▽
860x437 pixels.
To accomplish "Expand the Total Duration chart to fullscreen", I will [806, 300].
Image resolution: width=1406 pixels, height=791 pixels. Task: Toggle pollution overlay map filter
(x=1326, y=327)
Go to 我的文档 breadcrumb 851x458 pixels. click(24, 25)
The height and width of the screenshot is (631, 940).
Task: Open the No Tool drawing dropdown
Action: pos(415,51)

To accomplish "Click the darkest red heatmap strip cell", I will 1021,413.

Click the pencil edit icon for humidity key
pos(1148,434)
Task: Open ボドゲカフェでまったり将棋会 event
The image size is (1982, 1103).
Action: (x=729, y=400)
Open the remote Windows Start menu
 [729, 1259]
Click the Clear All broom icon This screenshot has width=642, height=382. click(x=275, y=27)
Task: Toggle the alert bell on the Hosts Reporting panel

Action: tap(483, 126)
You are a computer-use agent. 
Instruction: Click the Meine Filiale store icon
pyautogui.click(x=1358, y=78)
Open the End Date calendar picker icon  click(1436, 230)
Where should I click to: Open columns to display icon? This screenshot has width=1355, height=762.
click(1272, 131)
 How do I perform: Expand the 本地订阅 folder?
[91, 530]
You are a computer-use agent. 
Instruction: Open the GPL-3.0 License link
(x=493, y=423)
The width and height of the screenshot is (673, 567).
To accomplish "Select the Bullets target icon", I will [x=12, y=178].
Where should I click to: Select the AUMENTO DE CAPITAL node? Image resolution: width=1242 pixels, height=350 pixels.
△
ABOUT THIS TASK >> Working through the data above, find every line holding "Select" and copy it.

EXERCISE RESPONSE >>
To accomplish "Select the Bullets target icon", I will [x=12, y=178].
Where should I click to: Select the AUMENTO DE CAPITAL node? Image resolution: width=1242 pixels, height=350 pixels.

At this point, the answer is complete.